Running on other cloud providers

If you don’t have a CUDA-compatible GPU on your dev machine, this is really something you can consider. Changing code and waiting for a deploy on banana for each code change is a total productivity killer! (In theory these instructions could help you run in production on these providers too, but you won’t get banana’s serverless scaling magic).

  • Banana.Dev

    • Serverless; shared A100 with 16GB RAM, $.00051992/second
    • 10-40% volume discounts, 1 hour of free credits
    • Forum guide to deploy docker-diffusers-api on Banana.
  • Brev.dev

    • Dev-environment focused, includes Banana deployment pipeline
    • Nvidia T4G 16GB for $0.20 / hr (“g5g.xlarge”)
  • LambdaLabs.com

    • Cheapest A100 pricing at $1.10 / hr
    • Forum guide to get started in 5 copy-paste commands.
  • RunPod.io (referral link)

    • Servered and serverless offering
    • Signing up with the referral link above directly supports docker-diffusers-api development!
    • Forum guide for a quick start.
  • Vast.ai (refferal link)

    • $0.292 / hr for an RTX 3090 24GB! (price adjusts based on demand)
    • Signing up with the referral link above directly supports docker-diffusers-api development!
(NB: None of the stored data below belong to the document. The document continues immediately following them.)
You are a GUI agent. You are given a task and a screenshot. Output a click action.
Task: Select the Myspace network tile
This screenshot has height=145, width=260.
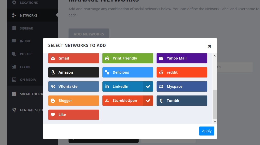tap(182, 86)
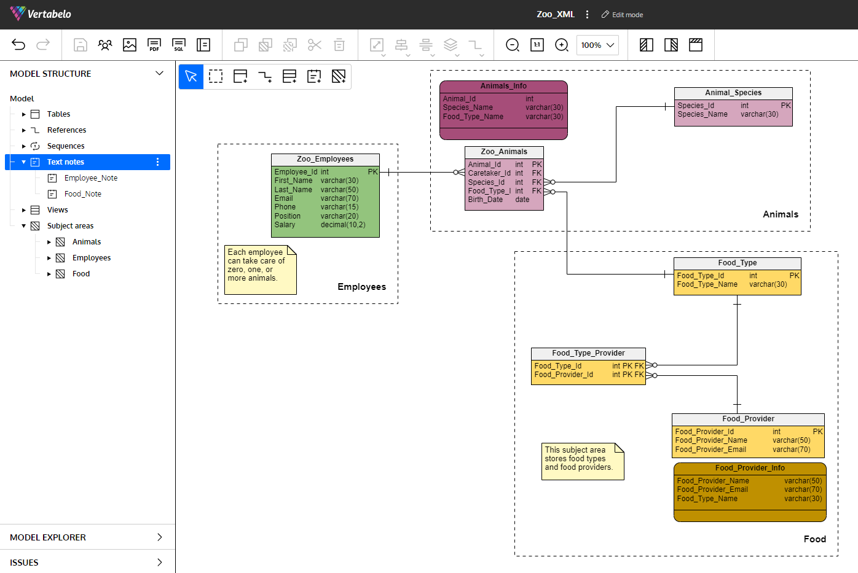
Task: Open the 100% zoom level dropdown
Action: click(597, 45)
What else have you used and what your experiences so far?

Ive used to use runpod.io back when Disco Diffusion was all the rage. Great experience but It seems their prices have gone up after checking a moment ago. I swear they used to have the cheapest A100 but Lambda has them beat now.

Ive been using LambdaLabs for finetuning Dance Diffusion lately and its a smooth experience.

Ive heard of brev.dev (i think on this forum actually) and I’ve been wanting to check them out. Maybe ill try them this weekend.

Thanks, @coffeeorgreentea, this is great feedback and I think will really help others too! :ok_hand:

1 Like

Here is another serverless provider

$0.0005833/s
$2.10/h on A100
$30 free credit

1 Like

Oh great, thanks! Any experience with it?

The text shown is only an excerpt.